A common worry about zero-calorie sweeteners is that they trick your body into expecting sugar, then leave you hungrier. The evidence doesn’t support this for stevia. When researchers measured hunger hormones like ghrelin and fullness hormones like GLP-1 and PYY after people consumed non-nutritive sweetener beverages, the responses were essentially identical to drinking plain water. There was no hormonal signal pushing people to eat more. The satiety study mentioned earlier confirmed this from the behavioral side: people felt equally satisfied after stevia as after sugar, despite consuming far fewer calories.

Dental Health

Zevia contains no sugar, so it doesn’t feed the bacteria that cause cavities. That’s a clear advantage over regular soda. The carbonation itself isn’t much of a concern either. The American Dental Association notes that plain sparkling water attacks tooth enamel at about the same rate as still water. However, citrus-flavored waters and sodas with added citric acid do carry higher acid levels that increase erosion risk. Since most Zevia varieties contain citric acid, they fall into this category. The practical takeaway: drinking Zevia with meals rather than sipping it throughout the day limits how long acid stays in contact with your teeth.

The WHO’s Broader Caution

In 2023, the World Health Organization advised against using non-sugar sweeteners for weight control. This guidance applies to all non-sugar sweeteners as a category, including stevia, and is based on long-term epidemiological patterns rather than toxicological concerns about any single sweetener. The WHO did not say these sweeteners are unsafe. Their point was narrower: replacing sugar with non-sugar sweeteners hasn’t been shown to produce lasting weight loss at the population level, and the strategy shouldn’t be treated as a reliable path to better metabolic health.
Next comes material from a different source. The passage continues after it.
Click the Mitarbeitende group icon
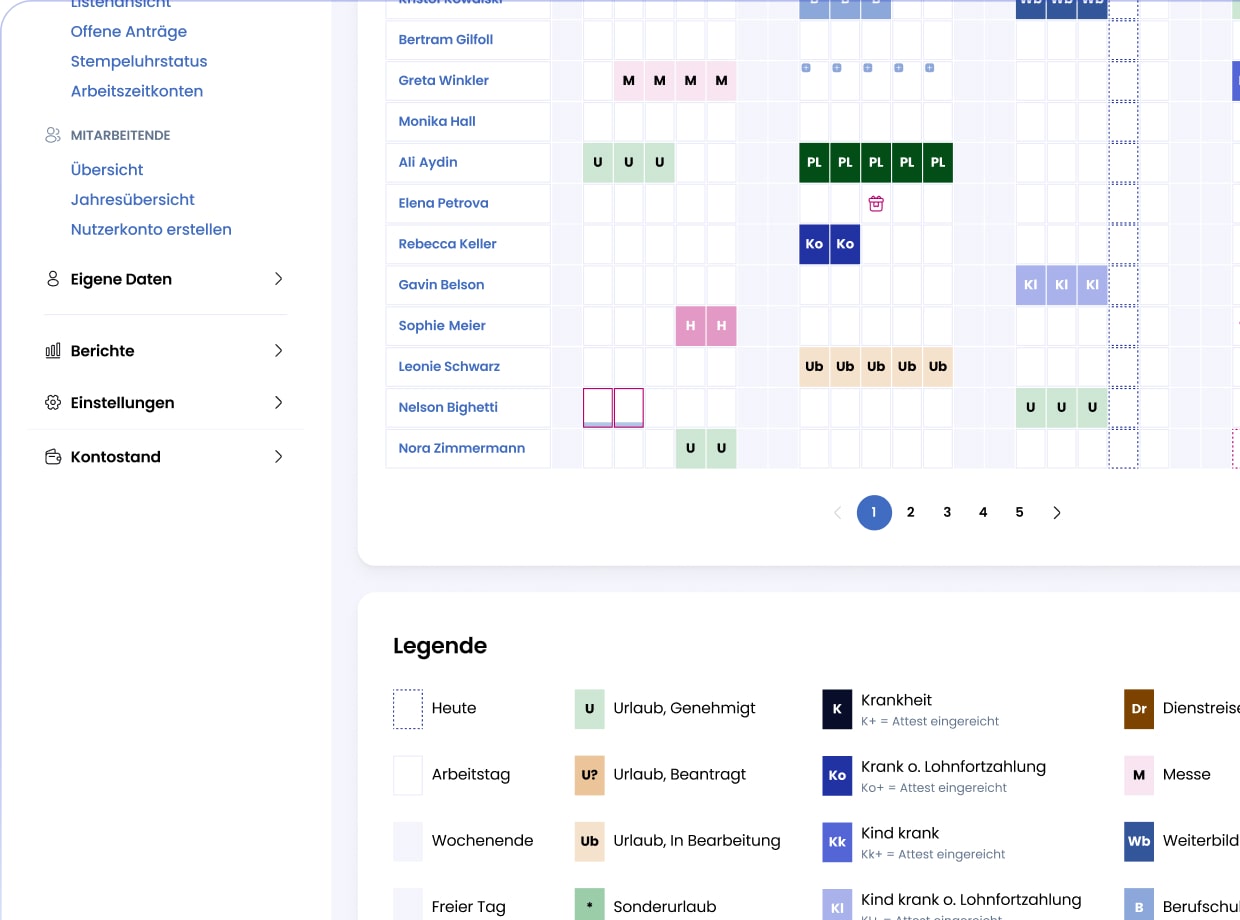The height and width of the screenshot is (920, 1240). 53,135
This doesn’t mean a Zevia is worse than a Coke. It means that swapping to zero-calorie drinks while keeping the rest of your diet the same may not move the needle as much as people hope. The WHO still defers to established safety assessments for individual sweeteners, and stevia has been approved as safe by the FDA, the European Food Safety Authority, and the Joint FAO/WHO Expert Committee on Food Additives.
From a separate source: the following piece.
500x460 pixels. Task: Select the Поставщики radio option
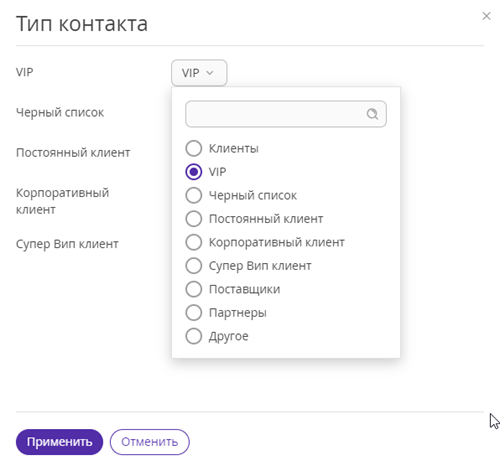click(194, 289)
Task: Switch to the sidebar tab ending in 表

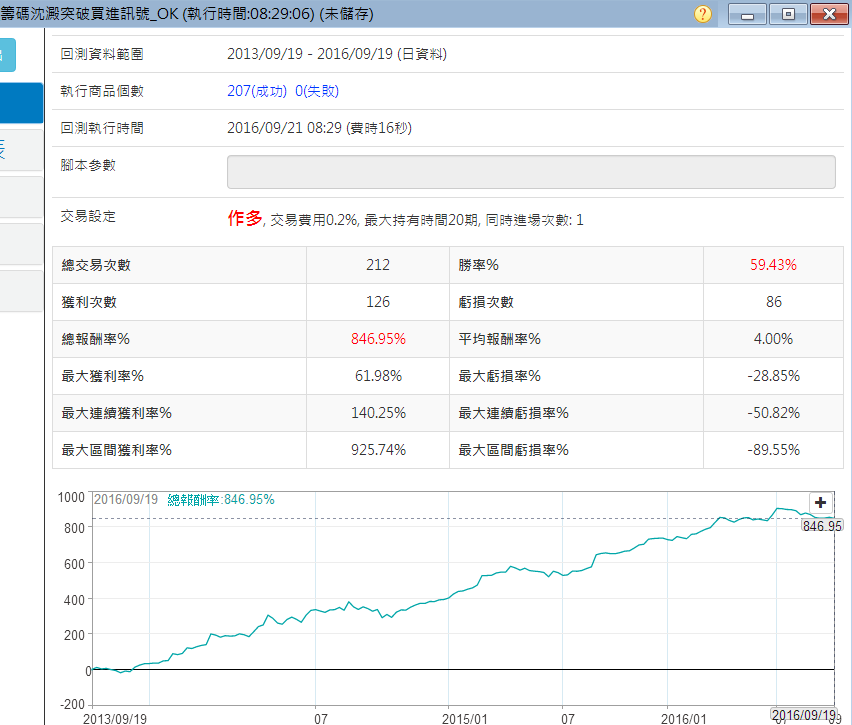Action: click(20, 151)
How Zevia Compares to Diet Soda

Traditional diet sodas rely on aspartame, sucralose, or ace-K. Zevia uses stevia. In direct comparisons, stevia produced lower insulin responses after meals than aspartame did, while both performed similarly on satiety and calorie compensation. Stevia also has a cleaner profile in gut microbiome research, and it avoids the long-running (if largely unsupported) safety debates that have followed aspartame for decades.
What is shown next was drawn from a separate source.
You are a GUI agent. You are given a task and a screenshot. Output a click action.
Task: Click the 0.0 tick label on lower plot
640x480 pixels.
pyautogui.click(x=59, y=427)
The tradeoff is taste. Stevia has a distinctive aftertaste that some people find bitter or licorice-like, which is why many stevia products add erythritol to smooth out the flavor. Zevia skips that step, so the taste is more polarizing. Whether that matters depends entirely on your palate.

The Bottom Line on Daily Use

If you’re drinking one or two Zevias a day as a replacement for sugary soda or juice, the evidence suggests you’re making a reasonable trade. You’re getting zero sugar, zero calories, no artificial sweeteners, no erythritol, and a sweetener that doesn’t spike blood sugar or insulin. The main physical downside is the mild acid exposure from citric acid and carbonation, which is manageable with basic dental habits. Water is still the best thing you can drink, but Zevia sits comfortably in the “fine for most people” category.